Problem> Please copy exactly the lines from the top of the data through the line containing "Education (70, 302)", and nothing else.

Records for the exercise>
++++++
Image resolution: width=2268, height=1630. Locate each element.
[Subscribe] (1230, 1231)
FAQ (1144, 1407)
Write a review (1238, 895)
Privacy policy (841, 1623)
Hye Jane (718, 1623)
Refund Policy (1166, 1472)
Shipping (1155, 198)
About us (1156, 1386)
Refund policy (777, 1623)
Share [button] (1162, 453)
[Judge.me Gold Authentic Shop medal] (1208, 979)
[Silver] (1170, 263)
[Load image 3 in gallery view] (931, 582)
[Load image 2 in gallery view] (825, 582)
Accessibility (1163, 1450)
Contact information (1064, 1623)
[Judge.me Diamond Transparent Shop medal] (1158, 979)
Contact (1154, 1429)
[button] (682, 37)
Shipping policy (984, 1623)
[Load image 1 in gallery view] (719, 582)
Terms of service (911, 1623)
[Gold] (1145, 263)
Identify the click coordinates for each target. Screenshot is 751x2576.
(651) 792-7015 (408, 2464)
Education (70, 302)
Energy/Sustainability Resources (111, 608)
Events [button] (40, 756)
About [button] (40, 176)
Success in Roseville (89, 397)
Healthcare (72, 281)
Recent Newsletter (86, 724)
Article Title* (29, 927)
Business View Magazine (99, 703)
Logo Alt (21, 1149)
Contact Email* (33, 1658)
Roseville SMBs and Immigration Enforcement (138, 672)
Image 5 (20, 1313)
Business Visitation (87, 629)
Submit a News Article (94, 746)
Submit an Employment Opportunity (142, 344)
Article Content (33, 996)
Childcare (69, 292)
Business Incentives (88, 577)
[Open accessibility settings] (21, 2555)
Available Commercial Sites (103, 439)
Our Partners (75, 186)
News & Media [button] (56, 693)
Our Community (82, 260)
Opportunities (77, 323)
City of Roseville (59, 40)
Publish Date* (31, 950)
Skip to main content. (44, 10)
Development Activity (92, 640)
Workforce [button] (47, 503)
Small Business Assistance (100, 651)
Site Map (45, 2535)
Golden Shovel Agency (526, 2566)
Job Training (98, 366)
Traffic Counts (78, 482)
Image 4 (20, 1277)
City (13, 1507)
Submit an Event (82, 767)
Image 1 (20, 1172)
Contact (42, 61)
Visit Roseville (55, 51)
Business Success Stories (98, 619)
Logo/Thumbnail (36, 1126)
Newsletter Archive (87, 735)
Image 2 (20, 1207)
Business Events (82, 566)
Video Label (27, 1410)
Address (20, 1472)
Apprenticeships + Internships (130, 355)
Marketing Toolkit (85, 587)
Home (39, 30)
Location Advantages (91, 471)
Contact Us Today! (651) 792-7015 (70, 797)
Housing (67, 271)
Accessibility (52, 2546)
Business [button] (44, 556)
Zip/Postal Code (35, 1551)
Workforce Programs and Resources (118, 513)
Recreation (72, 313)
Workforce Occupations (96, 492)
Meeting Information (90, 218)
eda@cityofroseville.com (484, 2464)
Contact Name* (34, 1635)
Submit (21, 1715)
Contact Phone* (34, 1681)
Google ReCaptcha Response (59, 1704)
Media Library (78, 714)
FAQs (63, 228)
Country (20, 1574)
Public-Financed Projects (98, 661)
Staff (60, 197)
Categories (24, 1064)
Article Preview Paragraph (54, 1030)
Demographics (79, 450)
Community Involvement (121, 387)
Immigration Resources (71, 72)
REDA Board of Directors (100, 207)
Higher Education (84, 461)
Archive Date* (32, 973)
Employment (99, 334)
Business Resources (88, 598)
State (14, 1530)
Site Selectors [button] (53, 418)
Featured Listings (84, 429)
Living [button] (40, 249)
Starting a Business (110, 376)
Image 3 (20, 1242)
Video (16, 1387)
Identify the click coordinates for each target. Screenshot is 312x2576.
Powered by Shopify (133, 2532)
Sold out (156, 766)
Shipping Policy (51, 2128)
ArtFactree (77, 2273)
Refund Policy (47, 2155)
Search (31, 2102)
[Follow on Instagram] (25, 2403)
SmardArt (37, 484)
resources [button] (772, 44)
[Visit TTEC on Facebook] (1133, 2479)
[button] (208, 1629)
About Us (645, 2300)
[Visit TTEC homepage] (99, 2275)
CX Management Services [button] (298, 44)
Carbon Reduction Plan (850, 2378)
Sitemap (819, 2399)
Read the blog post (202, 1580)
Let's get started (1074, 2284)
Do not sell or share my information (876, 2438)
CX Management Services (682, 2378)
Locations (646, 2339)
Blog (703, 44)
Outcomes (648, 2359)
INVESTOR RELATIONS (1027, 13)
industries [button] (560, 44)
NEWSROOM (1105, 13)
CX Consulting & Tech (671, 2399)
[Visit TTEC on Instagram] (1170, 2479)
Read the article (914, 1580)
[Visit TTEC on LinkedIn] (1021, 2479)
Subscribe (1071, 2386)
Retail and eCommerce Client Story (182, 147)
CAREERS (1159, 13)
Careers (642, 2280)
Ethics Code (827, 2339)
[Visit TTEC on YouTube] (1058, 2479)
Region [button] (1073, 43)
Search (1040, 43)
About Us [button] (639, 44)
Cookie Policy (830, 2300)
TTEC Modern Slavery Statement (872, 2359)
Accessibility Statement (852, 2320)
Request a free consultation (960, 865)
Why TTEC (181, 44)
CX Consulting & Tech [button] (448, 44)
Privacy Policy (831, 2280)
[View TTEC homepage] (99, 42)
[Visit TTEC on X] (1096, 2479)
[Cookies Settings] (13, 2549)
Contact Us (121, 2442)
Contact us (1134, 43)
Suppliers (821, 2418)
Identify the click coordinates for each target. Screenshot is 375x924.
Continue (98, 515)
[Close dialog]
++++++
Response for this exercise>
Image resolution: width=2268, height=1630. Locate each element.
[Subscribe] (1230, 1231)
FAQ (1144, 1407)
Write a review (1238, 895)
Privacy policy (841, 1623)
Hye Jane (718, 1623)
Refund Policy (1166, 1472)
Shipping (1155, 198)
About us (1156, 1386)
Refund policy (777, 1623)
Share [button] (1162, 453)
[Judge.me Gold Authentic Shop medal] (1208, 979)
[Silver] (1170, 263)
[Load image 3 in gallery view] (931, 582)
[Load image 2 in gallery view] (825, 582)
Accessibility (1163, 1450)
Contact information (1064, 1623)
[Judge.me Diamond Transparent Shop medal] (1158, 979)
Contact (1154, 1429)
[button] (682, 37)
Shipping policy (984, 1623)
[Load image 1 in gallery view] (719, 582)
Terms of service (911, 1623)
[Gold] (1145, 263)
Identify the click coordinates for each target. Screenshot is 751x2576.
(651) 792-7015 (408, 2464)
Education (70, 302)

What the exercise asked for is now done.